Logically, then, the attitude of mind implied in the banning of the subject is the attitude of mind of the painter in painting, a recognition that he knows nothing, and that he needs to learn. There is no way of overcoming this lack of knowledge other than to turn to the craft, the true craft that has its laws and its rules which are acquired and thanks to which personal values can express themselves freely, without our either being aware of the fact or talking about it. The laws and rules of a craft are not numerous, they do not require any intellectual effort, they are accessible to all. But, if they are to bear flowers and fruit, they require work, even self-denial, patience in following them, continuous effort, and a mind sufficiently disinterested to engage in rigorous self-criticism. And, obviously, talent. A true artist is never satisfied with what he does, even if he has won the approval of those around him. All his life, he will advance towards his own self-perfection as a man and as a painter, through work pursued, day after day, under the stimulation of a love that can never be satisfied. The contract he entered into on the day on which he told himself 'I will be a painter' is irrevocable. No-one can release him, for he has made a commitment to perfection, and it is to this perfection alone, immanent and transcendent, that he is accountable. It is to the glory of this perfection that his work is dedicated.

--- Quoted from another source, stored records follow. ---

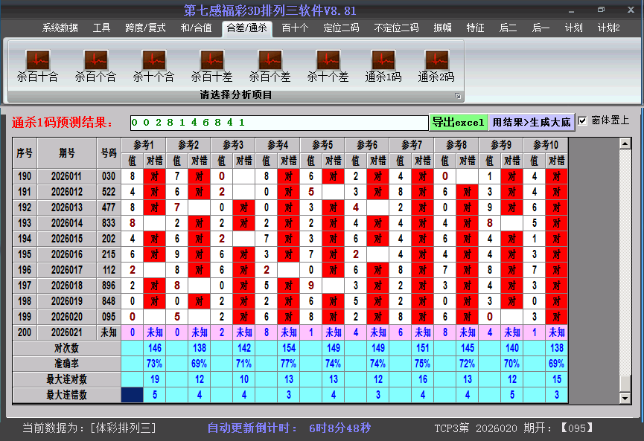Toggle the 窗体置上 checkbox
Image resolution: width=644 pixels, height=441 pixels.
(582, 120)
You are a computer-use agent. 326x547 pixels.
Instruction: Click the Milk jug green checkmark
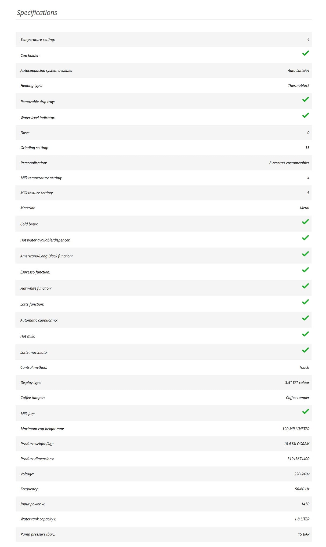coord(306,411)
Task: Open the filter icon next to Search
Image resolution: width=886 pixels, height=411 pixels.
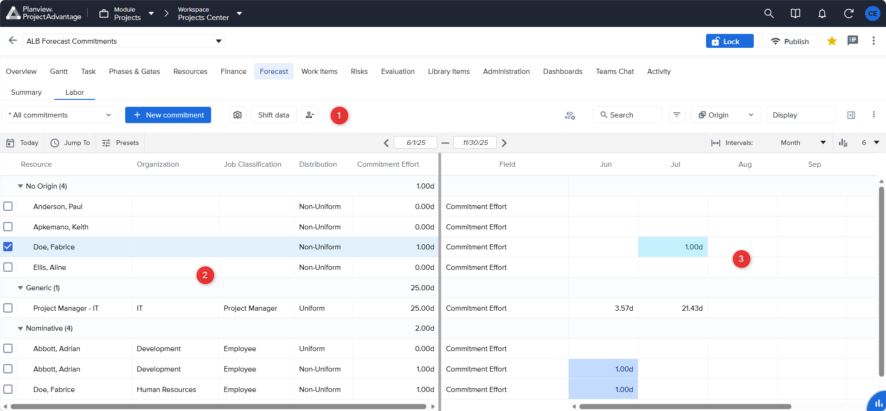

It is this objective craft, a craft which is not at the mercy of particular moods and fantasies, that will eventually silence the regrettable cacophony which we hear among those groups that have been brought together round the quite justifiable cry, 'Down with the subject!. The works that have been shown, and the explanations that have been given by those who are responsible, demonstrate that, so far, hardly anyone has any clear notion how the subject is to be replaced. As we have already said, the object-painting escapes them, and the pavilion of non-figurative art is still mistakenly adorned with subjective opinions, exaggerated to the point that they become no more than a sort of spontaneous graffiti. For all their good intentions and all their sound intuitions, the critical comments that have been passed on these works from outside are no better calculated to encourage order, least of all, a turning towards that order whose foundation is the craft. A complete, not a faltering, craft, bringing drawing and colour together in an intimate union. Pretty colours on evanescent structures are only dust thrown in the eyes; the pleasurable sensation they give at first sight does not last, and it is a void for the soul. It is the same if the nature of drawing is misunderstood, if we replace the classical, figurative drawing with some sort of elementary geometry, or with chaotic improvisations, stripped of all organic logic. The spirit has nothing to do with it, all we have is the intellect, tormented by the remains of intellectualism.